Impulsive buying or consumption was restricted to food, vegetables etc. Purchasing power of
Indian urban consumer was very low and that of Branded merchandise in categories like
Apparels, Cosmetics, Shoes, Watches, Beverages, Food, Jewellery, were slowly seeping into
the lifeline of Indian City folks. In the coming times, organized retailers will find it difficult to
strike balance with the unbranded retail market which is very huge.
2) Second Gear: (Meet customer expectations) {Here lies Indian Retail Sector}
* Consumer-driven
* Category management
* Vendor partnership
Arvind Dwivedi: University Of Petroleum & Energy Studies, Dehradun
* Stock turns
* Channel synchronization
* Consumer acquisition
* Aggressive rollout
Retailers need to invest much more in capturing more specific market. Intelligence as well as
real-time customer purchase behavior information is very important. The retailers also need to
make substantial investment in understanding/acquiring some advanced expertise in
developing more accurate and scientific demand forecasting models. They should also look
forward to re-engineering of product sourcing philosophies-aligned more towards
collaborative planning and replenishment. The existing small and medium independent
retailers should closely examine the changes that are taking place in their immediate vicinity.
They should also make some investments in improving the interiors of their respective
establishments so as to make shopping an enjoyable experience for the customer.
With retail marketplace changing shape and increase in competition, the potential for
improving retail productivity and reduction in cost would no longer create differentiation.
They will be replaced by value and relationships. It is important to note that these strategies
are not strictly independent of each other. Value is not just a function of price, quality and
service but also can be enhanced by Personalization and memorable experience. For winning
in the intense competition, it is critical to understand the target customer's definition of value
and make an offer, which not only delights the customers but is also difficult for competitors
to replicate.
Till a few years ago, petroleum retailing in India was a staid and dreary business. Cars, buses
and two wheelers drove in, got the vehicles fuelled, paid cash, and drove out. The
environment started changing when Shell did a makeover of some petrol pumps as part of the
economic reform process. Improved signage, use of credit cards, and carwashes soon became
an integral part of the petroleum retail outlets.

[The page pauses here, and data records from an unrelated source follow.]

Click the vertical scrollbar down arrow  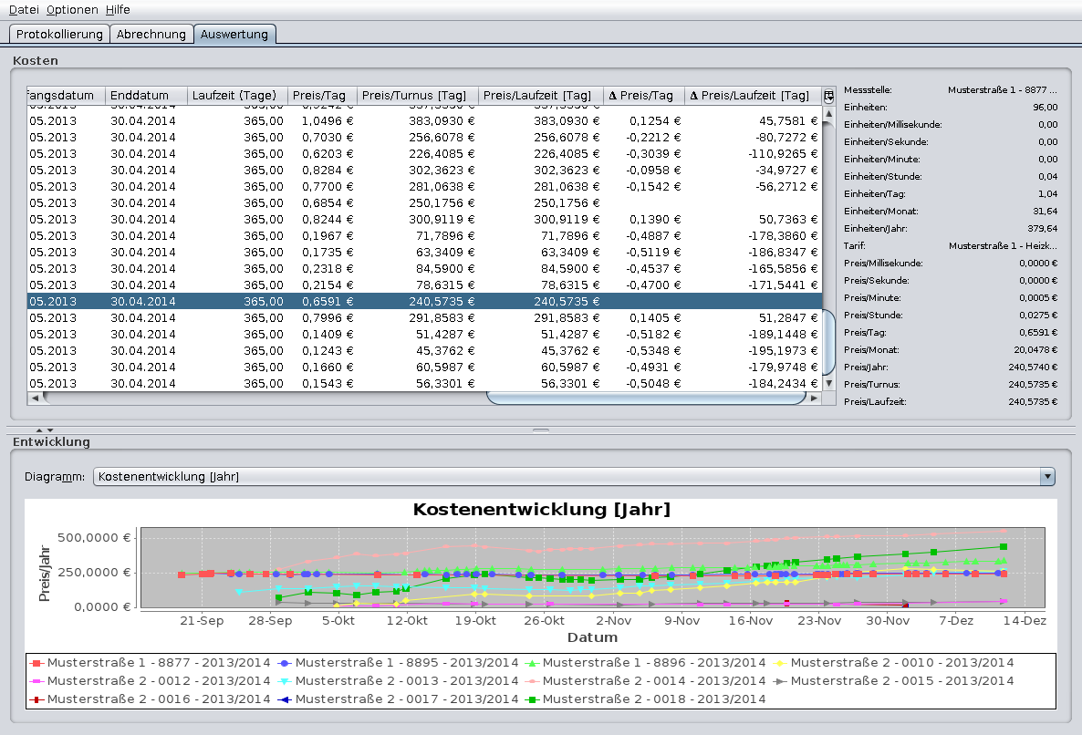pos(828,384)
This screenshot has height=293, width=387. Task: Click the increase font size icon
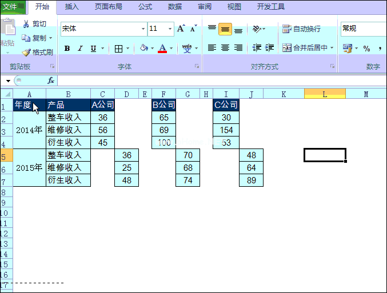coord(181,29)
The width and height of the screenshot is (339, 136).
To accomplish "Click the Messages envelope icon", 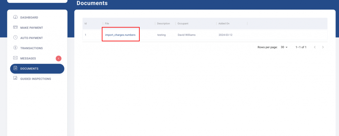I will (15, 58).
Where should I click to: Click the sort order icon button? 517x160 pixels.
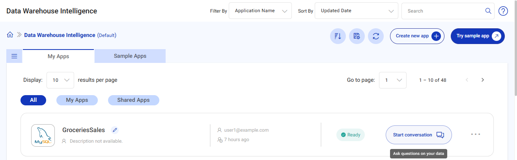coord(338,36)
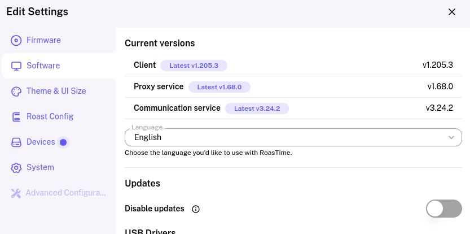Close the Edit Settings dialog
The height and width of the screenshot is (234, 470).
452,12
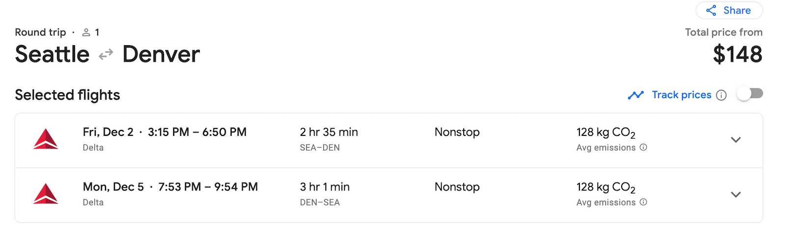Image resolution: width=785 pixels, height=235 pixels.
Task: Click the swap arrows between Seattle and Denver
Action: click(106, 54)
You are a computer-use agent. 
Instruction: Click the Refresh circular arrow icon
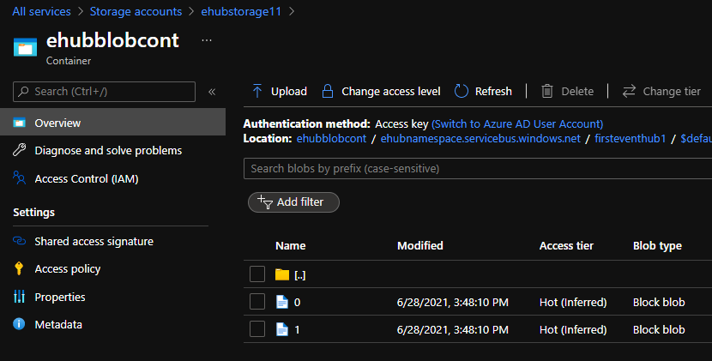pos(462,91)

Earlier petrol stations were merely used for selling fuel; now they are quickly getting
converted into multi-facility joints. The idea, common enough in countries like Singapore and
Malaysia —is to buy fuel, and shop alongside. However, these pumps are either owned by
state-owned petroleum product companies like Indian oil, Bharat Petroleum and Hindustan
Petroleum or are run as franchises by private entrepreneurs with limited capital.
Indian Petroleum Industry has been witnessing a steady growth but the margin pressure has
increased. There has been a steady growth of 2.8% in the last five years (2002-07). The
desired impetus would be provided by enhanced economic activity.
To overcome margin pressure, Indian PSU Oil companies have started their Non Fuel Effort,
similar to their global counterparts. Even losses of over Rs 300 crore (Rs 3 billion) per day
from selling automobile fuels have not stopped government-owned oil marketing companies
from expanding their retail network across the country. The three government-owned
companies -- Indian Oil Corporation (IOC), Bharat Petroleum Corporation (BPCL) and
Hindustan Petroleum Corporation (HPCL) -- are together planning to expand their non fuel
business on existing outlets and provide the same on existing outlets to boost profitability.
The marketing businesses of oil retailers are suffering losses as they are forced to sell petrol,
diesel, LPG and kerosene at subsidized prices. Demand for these products is growing at a
healthy rate of about 8 per cent per year. It is perhaps a blessing in disguise.
In last few years, opportunities in petro retailing have risen in two key areas:
• Sale of Value Added Fuels – Branded Fuels
• Value added products and services – Non Fuel products and services
The Indian Petro retailing industry is now poised to make huge tread both in terms of new
forecourt retailing opportunities and better offerings for the customer at the retail outlet. With
the onset of the deregulated scenario, the character of competitiveness among the petroleum
companies augur well for the consumer with each of the companies espousing innovative
ways to capture larger part of the consumer’s mind.
The emergence of organized retailing and a growing demand from consumers for a superior
shopping experience has made Convenience Retailing a key business area for petroleum
companies due to their wider presence at strategically located sites and the existing mammoth
customer base.
Convenience need gaps have been felt in various fields and research shows that the urban
consumer today seeks convenience in shopping for their basic requirements so that their
precious time is reserved for more productive activities. Petrol retail outlets provide an
excellent framework for setting up convenience retail chains. Here, the consumer enjoys dual
occasion of, opportunity of combining shopping with the fuelling.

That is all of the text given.